Data for processing Start Marker

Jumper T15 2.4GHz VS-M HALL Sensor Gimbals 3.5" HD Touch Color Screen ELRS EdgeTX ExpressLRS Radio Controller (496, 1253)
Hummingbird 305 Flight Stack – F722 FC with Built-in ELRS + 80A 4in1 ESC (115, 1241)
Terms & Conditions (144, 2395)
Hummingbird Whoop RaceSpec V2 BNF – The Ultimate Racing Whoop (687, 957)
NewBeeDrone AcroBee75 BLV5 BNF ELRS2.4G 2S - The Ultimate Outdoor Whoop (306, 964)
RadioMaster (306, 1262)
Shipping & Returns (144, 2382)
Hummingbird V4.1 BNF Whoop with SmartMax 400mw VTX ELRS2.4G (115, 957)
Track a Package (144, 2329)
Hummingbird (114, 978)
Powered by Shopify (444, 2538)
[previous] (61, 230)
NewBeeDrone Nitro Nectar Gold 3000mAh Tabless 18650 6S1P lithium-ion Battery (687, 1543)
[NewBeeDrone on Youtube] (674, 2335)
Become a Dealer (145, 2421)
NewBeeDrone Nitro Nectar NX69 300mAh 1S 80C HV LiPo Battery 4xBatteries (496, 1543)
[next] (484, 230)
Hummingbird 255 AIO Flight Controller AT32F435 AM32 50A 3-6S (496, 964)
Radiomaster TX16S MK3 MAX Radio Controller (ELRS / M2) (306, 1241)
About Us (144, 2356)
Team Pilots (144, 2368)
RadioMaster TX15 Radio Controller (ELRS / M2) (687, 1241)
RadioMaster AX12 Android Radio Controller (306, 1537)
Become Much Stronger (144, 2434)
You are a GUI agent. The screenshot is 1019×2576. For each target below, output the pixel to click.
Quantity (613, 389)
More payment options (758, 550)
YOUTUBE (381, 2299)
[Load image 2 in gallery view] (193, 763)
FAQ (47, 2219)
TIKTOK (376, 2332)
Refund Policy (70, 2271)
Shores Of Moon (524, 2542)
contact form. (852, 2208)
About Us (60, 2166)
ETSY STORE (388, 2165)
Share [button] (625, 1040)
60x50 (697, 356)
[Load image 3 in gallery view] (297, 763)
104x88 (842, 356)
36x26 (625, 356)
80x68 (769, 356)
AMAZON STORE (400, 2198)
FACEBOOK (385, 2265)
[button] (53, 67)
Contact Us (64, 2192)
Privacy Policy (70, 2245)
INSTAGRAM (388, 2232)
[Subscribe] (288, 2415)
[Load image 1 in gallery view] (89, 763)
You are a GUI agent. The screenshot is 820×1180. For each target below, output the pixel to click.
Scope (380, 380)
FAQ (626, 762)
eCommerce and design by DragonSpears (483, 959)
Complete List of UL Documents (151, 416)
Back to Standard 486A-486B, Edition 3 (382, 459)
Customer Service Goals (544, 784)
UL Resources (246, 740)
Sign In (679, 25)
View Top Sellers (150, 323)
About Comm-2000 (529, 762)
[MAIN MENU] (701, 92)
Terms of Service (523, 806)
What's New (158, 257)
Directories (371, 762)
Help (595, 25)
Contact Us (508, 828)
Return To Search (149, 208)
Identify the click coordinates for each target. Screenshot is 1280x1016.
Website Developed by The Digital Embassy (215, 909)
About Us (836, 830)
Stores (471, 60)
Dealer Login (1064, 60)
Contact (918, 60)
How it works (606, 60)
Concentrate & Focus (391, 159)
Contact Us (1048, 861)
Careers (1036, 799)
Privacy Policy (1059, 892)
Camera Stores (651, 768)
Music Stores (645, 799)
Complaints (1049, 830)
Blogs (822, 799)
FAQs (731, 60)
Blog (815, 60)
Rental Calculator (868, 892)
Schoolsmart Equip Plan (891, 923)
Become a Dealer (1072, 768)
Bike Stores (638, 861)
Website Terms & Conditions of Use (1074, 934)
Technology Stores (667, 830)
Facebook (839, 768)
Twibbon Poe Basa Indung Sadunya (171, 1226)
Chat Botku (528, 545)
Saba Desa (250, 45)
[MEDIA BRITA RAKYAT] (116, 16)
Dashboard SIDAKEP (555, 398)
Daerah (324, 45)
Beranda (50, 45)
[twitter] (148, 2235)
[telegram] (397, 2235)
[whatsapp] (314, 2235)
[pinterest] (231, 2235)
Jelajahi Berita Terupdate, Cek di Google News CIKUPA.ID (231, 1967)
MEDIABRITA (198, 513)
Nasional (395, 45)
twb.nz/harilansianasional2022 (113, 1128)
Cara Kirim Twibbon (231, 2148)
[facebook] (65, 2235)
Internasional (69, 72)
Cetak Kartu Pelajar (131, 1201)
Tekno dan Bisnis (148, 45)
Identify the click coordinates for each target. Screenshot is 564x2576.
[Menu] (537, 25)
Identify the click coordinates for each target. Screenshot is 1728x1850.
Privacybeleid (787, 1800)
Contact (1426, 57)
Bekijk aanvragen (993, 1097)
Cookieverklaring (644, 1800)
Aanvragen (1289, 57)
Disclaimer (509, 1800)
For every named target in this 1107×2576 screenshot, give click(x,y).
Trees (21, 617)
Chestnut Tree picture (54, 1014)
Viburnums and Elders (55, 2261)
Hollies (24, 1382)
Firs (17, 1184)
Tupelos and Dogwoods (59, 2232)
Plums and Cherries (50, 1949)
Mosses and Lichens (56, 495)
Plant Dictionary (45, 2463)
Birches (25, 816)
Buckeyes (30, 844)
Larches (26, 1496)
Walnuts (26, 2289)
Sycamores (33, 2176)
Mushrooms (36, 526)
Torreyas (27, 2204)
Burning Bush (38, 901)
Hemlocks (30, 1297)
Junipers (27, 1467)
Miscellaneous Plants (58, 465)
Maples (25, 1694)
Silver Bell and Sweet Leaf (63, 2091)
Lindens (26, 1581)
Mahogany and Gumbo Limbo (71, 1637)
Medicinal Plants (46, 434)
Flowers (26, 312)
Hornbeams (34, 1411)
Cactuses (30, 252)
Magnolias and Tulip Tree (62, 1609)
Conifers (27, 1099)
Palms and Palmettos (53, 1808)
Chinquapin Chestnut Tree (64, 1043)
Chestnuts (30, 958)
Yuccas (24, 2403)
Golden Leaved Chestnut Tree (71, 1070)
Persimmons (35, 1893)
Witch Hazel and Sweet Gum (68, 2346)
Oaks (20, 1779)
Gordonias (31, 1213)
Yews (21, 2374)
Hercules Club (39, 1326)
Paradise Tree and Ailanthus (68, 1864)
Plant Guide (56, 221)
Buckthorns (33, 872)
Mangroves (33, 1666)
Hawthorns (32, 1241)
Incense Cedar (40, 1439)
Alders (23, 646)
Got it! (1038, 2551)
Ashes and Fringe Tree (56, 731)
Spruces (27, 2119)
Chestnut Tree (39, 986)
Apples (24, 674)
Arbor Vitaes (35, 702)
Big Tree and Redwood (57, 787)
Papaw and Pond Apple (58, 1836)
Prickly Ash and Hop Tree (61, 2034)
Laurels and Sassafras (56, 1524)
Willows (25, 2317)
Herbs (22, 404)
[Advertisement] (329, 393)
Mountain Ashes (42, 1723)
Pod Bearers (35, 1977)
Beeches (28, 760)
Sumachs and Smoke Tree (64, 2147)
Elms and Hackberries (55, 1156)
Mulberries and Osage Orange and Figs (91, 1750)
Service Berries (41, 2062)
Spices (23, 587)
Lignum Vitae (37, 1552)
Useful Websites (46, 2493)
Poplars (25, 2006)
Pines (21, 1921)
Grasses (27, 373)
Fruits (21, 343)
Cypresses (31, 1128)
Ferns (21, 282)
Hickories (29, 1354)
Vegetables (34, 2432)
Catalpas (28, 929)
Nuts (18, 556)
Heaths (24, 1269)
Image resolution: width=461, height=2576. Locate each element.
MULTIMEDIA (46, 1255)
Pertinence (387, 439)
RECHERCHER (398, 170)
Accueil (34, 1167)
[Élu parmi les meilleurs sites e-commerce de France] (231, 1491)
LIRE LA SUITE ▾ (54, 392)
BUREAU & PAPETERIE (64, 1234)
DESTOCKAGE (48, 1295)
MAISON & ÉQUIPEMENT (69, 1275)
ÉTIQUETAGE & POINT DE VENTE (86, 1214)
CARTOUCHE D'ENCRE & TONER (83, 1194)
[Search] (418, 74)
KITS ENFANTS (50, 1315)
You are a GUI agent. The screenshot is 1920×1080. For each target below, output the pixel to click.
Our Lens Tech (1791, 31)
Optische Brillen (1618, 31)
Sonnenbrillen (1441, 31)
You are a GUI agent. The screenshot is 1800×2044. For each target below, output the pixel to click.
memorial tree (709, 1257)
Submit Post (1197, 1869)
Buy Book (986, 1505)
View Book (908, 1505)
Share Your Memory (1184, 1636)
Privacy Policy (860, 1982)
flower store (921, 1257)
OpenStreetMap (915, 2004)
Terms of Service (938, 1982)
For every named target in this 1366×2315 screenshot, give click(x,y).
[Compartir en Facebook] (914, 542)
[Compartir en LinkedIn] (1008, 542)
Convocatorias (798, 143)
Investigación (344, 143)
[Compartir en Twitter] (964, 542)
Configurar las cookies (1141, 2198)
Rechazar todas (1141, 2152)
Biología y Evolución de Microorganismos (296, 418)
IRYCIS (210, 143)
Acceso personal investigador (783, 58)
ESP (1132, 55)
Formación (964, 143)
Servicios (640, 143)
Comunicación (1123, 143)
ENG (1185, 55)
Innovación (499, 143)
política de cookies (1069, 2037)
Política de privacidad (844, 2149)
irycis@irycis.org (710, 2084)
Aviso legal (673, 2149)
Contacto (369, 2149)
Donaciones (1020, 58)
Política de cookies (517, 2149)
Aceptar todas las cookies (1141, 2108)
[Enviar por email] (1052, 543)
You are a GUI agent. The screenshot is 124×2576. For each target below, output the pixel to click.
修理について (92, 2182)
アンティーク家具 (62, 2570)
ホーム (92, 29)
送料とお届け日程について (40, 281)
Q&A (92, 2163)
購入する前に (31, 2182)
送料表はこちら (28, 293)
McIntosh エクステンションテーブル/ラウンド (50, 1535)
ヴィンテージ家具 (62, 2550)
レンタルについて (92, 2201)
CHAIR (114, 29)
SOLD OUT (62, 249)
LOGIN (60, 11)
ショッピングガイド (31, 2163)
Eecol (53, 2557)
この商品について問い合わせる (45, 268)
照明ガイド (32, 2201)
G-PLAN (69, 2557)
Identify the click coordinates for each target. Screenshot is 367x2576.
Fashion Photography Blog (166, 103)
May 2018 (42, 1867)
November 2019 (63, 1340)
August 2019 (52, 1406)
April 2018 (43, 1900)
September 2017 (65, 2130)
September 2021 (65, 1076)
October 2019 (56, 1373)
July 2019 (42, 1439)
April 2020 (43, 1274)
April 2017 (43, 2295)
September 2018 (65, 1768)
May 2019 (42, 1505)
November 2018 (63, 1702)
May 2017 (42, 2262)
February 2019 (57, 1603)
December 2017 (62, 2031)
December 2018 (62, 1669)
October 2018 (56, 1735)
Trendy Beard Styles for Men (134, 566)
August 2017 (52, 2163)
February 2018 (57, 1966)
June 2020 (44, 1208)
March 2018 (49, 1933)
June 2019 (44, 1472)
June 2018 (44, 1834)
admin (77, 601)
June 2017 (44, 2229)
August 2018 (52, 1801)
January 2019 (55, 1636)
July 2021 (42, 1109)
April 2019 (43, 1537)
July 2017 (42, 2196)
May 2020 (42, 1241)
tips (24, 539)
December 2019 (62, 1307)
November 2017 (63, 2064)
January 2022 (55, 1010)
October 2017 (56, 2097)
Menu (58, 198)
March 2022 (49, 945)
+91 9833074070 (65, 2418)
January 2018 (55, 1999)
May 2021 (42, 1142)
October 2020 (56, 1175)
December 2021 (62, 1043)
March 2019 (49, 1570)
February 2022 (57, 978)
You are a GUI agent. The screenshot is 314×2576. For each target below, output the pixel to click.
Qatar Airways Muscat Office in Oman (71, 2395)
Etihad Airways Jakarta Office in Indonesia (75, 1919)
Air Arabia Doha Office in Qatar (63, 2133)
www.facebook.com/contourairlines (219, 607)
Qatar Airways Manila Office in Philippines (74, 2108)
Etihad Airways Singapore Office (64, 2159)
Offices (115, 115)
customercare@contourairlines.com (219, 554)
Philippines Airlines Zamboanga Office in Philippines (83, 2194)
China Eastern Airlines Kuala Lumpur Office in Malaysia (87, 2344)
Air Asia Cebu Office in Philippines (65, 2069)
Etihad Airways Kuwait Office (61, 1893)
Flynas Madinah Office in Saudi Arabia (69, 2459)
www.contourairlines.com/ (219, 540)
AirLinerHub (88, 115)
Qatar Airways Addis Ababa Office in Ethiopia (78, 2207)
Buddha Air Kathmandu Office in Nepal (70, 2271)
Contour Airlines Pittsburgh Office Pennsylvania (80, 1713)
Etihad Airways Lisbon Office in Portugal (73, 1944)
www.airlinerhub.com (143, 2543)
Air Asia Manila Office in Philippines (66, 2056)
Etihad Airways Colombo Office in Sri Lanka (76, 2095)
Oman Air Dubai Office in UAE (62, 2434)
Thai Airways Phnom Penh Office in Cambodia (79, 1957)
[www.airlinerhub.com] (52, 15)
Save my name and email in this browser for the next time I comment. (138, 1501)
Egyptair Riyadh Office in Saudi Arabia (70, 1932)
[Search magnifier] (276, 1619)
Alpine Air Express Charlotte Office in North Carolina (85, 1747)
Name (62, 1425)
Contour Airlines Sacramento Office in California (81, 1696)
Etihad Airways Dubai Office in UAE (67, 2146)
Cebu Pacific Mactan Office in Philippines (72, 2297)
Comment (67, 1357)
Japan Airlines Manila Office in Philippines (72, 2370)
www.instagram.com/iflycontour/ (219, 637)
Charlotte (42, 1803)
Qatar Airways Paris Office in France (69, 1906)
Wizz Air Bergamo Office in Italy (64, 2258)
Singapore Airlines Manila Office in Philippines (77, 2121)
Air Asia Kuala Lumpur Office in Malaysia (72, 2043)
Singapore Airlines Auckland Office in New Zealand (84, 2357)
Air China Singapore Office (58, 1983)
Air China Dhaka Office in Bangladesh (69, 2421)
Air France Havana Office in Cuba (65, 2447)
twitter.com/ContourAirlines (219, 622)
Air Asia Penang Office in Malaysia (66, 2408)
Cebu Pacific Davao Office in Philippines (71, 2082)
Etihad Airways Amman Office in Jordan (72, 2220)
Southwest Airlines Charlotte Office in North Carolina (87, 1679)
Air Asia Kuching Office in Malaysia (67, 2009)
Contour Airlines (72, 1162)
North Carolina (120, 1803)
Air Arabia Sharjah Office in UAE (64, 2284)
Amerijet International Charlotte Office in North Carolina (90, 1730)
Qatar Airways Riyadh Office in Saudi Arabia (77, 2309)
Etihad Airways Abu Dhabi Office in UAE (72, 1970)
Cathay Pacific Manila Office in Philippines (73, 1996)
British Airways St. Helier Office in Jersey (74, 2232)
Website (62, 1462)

Data for processing End Marker

# Task to complete
Transcribe, exactly and without additions, the lines of the records above, beginning with the line that contains "[button] (53, 67)" and ending with the line that contains "[MAIN MENU] (701, 92)", both included.

# Answer to this task
[button] (53, 67)
Contact Us (64, 2192)
Privacy Policy (70, 2245)
INSTAGRAM (388, 2232)
[Subscribe] (288, 2415)
[Load image 1 in gallery view] (89, 763)
You are a GUI agent. The screenshot is 820×1180. For each target below, output the pixel to click.
Scope (380, 380)
FAQ (626, 762)
eCommerce and design by DragonSpears (483, 959)
Complete List of UL Documents (151, 416)
Back to Standard 486A-486B, Edition 3 (382, 459)
Customer Service Goals (544, 784)
UL Resources (246, 740)
Sign In (679, 25)
View Top Sellers (150, 323)
About Comm-2000 (529, 762)
[MAIN MENU] (701, 92)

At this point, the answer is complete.